Primary hemophagocytic lymphohistiocytosis (HLH) is an autosomal recessive disorder
with very high mortality rates, mainly affecting infants and young children, which
is characterized by fever, hepatosplenomegaly, and cytopenias. Of great clinical importance
are the neurologic symptoms, which are common and may even dominate the clinical picture
and precede the systemic presentation. These symptoms are extremely variable, ranging
from irritability, bulging fontanelle, and neck stiffness, to convulsions, cranial
nerve palsies, ataxia, hemiplegia/tetraplegia, and unconsciousness.
To elucidate this neurologic involvement further, we reviewed the neuropathologic
postmortem findings from 23 children and their neurologic symptoms.

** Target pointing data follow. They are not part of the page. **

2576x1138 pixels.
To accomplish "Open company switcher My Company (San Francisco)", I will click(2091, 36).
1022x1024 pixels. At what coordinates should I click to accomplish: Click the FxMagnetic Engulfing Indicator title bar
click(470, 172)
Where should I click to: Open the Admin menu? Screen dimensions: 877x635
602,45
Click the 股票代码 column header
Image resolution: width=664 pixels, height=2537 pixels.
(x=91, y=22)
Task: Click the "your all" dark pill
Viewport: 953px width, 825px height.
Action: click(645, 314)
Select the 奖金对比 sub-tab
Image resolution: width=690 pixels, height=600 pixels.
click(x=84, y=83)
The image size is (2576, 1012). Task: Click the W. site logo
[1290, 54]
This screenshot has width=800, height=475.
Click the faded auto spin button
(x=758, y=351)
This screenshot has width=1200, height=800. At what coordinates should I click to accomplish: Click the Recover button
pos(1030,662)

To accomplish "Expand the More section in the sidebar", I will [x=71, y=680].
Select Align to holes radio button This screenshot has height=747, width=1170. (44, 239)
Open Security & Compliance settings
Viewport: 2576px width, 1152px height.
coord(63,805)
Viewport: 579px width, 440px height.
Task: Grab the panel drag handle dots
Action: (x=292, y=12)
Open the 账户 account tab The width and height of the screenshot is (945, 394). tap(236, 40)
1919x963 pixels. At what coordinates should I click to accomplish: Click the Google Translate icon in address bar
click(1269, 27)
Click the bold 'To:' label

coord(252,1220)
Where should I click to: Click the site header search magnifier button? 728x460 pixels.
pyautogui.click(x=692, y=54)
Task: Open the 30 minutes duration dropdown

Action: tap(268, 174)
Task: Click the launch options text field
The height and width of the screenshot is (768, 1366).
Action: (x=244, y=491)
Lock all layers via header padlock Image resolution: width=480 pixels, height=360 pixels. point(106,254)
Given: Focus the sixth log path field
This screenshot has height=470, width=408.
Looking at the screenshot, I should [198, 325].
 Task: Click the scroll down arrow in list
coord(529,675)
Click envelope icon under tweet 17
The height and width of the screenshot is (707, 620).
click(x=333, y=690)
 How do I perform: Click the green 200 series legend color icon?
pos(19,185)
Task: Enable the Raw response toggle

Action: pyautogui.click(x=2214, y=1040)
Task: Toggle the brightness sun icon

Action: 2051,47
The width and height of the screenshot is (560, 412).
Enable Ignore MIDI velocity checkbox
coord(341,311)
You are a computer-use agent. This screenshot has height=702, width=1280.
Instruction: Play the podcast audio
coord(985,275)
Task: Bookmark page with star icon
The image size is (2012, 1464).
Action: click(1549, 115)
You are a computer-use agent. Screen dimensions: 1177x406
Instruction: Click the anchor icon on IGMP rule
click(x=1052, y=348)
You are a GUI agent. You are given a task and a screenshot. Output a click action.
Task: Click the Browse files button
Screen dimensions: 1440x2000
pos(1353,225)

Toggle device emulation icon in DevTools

Macroscopically, edema was present in many cases, and in some with advanced disease,
softening and destruction of the tissue were conspicuous. The microscopic picture
was exceedingly variable, ranging from almost normal to very advanced changes. In
the mildest form of HLH, only the meninges were involved with infiltration of lymphocytes
and macrophages (stage I), whereas more advanced cases in addition also showed perivascular
infiltrates (stage II). In even more advanced disease there was also a diffuse infiltration
in the tissue (stage III), as well as a multifocal necrosis. A prominent astrogliosis
was present in such cases. Hemophagocytosis was seen in most patients, most commonly
in the leptomeninges.
HLH affecting the central nervous system imitates several neurologic disorders and
may be misdiagnosed. A staging system for the neuropathologic findings is presented.
In children with obscure central nervous systems symptoms and a progressive encephalopathy,
the diagnosis of HLH may be considered, in particular because treatments are available.